The short answer is just use the patients mass. No need for ideal or adjusted weight.
Gr8 quest! Lets ask @kidney_boy @deanoburns “When following UO in morbidly obese&using 0.5ml/kg/hr do U use actual,ideal or adjusted weight?
— Haney Mallemat (@CriticalCareNow) August 29, 2013
The long answer follows: To answer this I'm gonna to proceed from first principles. Why do we measure urine output? It is the most fundamental and basic measures of renal function. Before there were MDRD, creatinine or a Chem-7 we could measure the urine output. A biochemical urinalysis meant tasting it.
Oliguria means the urine output has fallen below the minimal healthy amount. (NEJM Review) So how much urine do people need to make to stay healthy? The flippant answer is enough, enough for what? Enough to stay in balance. Enough that every drop of water that is ingested is then excreted. Enough that every microgram of solute is excreted.
In regards to water, some will be lost with respiration, some in stool and some through the skin, but whatever is left over must be excreted by the kidneys. If water is not excreted and accumulates patients develop hyponatremia.
In regards to solute, proteins, electrolytes and minerals are constantly being absorbed by our indiscriminate digestive tracks. All of them most be accounted for and must either be incorporated into the body (growth) or cleared out, most of this work devolves on the kidney. If solute is not excreted it will accumulate and we will see increases in BUN from protein, edema from salt accumulation and other symptoms from the infinite variety of solutes we take in.
Obviously, accumulation of solutes is the factor whose symptoms better correlate with out definition of renal failure, so oliguria should be defined as the urine output, below which, people begin to accumulate solute. This volume is highly dependent on the diet. If the patient is eating a tiny amount of solute they will be able to have a very low urine output without beginning to accumulate solutes.
But the definition of oliguria is not built for these edge cases, it is designed to answer the question, what is the minimum amount of urine a person could make and still get rid of all the solute of a regular diet.
This math is pretty straight forward:
The definition of oliguria is 400 or 500 mL per day. The 583 on a normal diet is pretty close. If acutely ill patients decrease solute intake their minimal urine volume will creep down to the established 400-500 mL limits.
But this sets up the question, "Does urine output matter? Is it superior to biochemical assessments of renal function? Does the fact that I can order a serum creatinine every 12 hours make following hourly urine output unimportant?"

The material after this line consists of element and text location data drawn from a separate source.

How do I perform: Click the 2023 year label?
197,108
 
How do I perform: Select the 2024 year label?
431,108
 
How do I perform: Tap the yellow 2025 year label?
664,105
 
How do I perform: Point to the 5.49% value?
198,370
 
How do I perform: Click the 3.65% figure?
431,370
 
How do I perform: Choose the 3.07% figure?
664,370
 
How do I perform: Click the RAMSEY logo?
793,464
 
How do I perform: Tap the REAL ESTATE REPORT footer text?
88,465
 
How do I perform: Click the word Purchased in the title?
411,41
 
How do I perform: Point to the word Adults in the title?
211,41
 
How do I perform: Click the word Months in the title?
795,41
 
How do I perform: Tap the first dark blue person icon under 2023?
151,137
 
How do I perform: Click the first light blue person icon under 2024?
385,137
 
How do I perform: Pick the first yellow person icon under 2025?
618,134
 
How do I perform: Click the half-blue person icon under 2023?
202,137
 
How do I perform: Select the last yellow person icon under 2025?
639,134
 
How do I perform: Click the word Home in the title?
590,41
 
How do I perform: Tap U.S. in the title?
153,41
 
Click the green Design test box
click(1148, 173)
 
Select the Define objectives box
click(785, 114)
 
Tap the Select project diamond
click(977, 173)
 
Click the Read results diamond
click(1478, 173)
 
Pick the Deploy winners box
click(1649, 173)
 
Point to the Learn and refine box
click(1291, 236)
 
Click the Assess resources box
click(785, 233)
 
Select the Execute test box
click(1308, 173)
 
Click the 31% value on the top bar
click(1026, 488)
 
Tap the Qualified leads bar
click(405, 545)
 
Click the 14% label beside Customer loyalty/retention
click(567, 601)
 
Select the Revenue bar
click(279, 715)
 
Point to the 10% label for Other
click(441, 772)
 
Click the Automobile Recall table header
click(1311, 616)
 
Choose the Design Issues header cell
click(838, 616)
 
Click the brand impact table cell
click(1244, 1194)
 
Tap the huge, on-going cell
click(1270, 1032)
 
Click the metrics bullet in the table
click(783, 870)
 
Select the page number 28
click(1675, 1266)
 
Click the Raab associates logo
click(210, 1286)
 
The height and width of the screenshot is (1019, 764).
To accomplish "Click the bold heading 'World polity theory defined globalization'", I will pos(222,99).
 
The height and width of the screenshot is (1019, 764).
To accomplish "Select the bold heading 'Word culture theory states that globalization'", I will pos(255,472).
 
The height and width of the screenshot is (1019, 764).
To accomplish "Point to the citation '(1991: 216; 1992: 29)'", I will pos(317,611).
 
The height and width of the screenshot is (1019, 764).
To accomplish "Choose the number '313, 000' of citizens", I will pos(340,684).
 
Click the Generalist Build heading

The answer is No. Urine output provides additional information on renal function that can not be seen with serum creatinine. Urine output increases the sensitivity of the RIFLE and AKIN definitions of AKI without compromising specificity. Increased sensitivity means that when combing through a cohort of patients, the addition of urine output will roughly double the number of patients flagged with AKI. Maintaining specificity means that clinical outcomes of these patients will be roughly identical to patients who meet AKI criteria due to changes in creatinine.
Sensitivity data: the use of oliguria roughly doubled the incidence of AKI from 24 to 52% of this cohort. While specificity was maintained:
In this multi-center, prospective study, however, they found differing conclusions. Though oliguria was associated with AKI from Cr, the relationship was to lose to be clinically useful. Oliguria was frequent, they found it in one third of ICU days. This resulted is a high false positive rate of AKI. They also found that half of patients who develop AKI by creatinine did not have oliguria for 4 or more hours the day prior and a quarter did not have oliguria at all. Only when they increased the duration of oliguria to at least 12 hours did the likelihood ratio rise above 10 (necessary for a clinically useful test) but this dramatically dropped the specificity of oliguria to the point that it would miss over half the cases of AKI.
So the addition of oliguria does add sensitivity without additional loss of specificity but in no way can oliguria displace creatinine as a reliable and early detector of AKI.
Looking through the data collected on using urine output to define AKI and predict outcome, they do not use ideal weight or adjusted weight, just straight mass. It would be interesting for someone to re-run the analysis on the previously collected data using ideal or adjusted weight and see if oliguria became a better biomarker of acute kidney injury.